TASK PROMPT
Find the number of lines containing the string "menu" in the data. Answer with the number by itself.

RECORDS SHOWN

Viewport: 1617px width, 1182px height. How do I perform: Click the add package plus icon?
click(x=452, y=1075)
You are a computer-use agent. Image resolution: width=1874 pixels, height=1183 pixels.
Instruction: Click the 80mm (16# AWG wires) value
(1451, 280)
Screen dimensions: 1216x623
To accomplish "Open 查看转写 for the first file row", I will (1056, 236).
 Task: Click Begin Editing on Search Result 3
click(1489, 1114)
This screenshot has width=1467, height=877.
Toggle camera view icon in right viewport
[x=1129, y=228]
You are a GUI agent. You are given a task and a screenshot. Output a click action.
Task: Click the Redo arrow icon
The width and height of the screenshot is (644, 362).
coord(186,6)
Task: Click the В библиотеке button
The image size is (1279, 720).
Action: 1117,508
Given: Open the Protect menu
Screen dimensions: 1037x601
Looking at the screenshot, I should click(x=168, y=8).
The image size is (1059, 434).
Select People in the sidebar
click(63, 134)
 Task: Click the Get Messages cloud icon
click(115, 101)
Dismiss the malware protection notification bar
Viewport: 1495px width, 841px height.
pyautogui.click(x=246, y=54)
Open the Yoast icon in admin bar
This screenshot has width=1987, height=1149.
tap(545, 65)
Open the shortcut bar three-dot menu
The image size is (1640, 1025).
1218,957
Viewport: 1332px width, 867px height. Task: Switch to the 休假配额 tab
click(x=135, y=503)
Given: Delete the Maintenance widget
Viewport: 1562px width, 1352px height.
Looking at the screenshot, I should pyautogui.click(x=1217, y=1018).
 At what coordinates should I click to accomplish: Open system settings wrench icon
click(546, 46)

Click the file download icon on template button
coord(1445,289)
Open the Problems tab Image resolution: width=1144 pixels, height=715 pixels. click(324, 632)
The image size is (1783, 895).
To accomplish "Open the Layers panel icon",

YOUR RESPONSE
2